_WHAT TO DO_. In the records below, find the line with "Task: Select 青海 in the province list" and repeat it and every line after it, exactly, without any pictures.

_EXTRACTED INFORMATION_.
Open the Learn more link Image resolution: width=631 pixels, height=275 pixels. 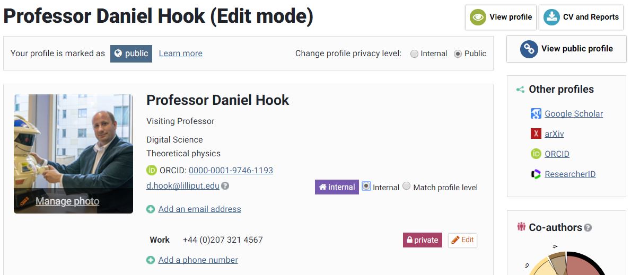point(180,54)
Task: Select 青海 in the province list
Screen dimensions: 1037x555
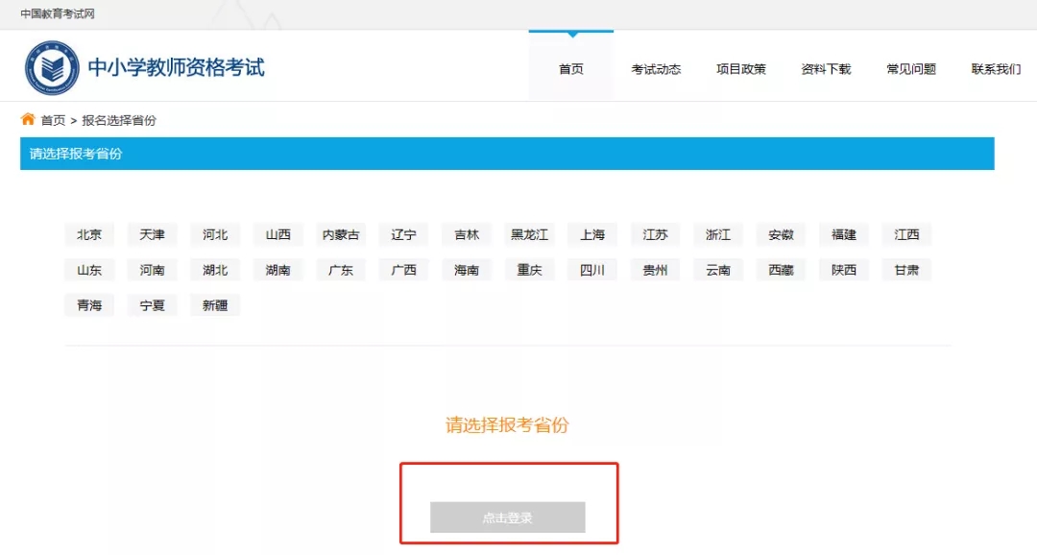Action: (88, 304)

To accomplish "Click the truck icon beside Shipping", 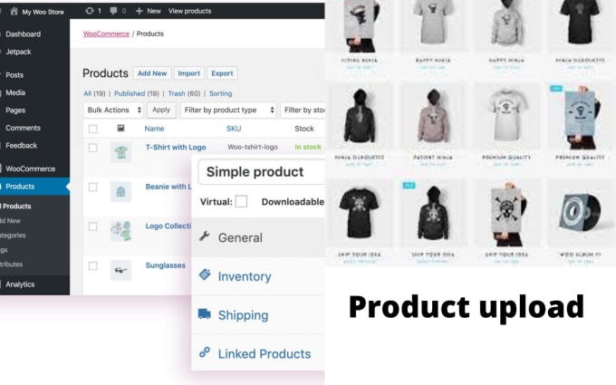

_REPLY_.
Task: Select 青海 in the province list
Screen dimensions: 1037x555
Action: (88, 304)

To accomplish "Click the truck icon beside Shipping", 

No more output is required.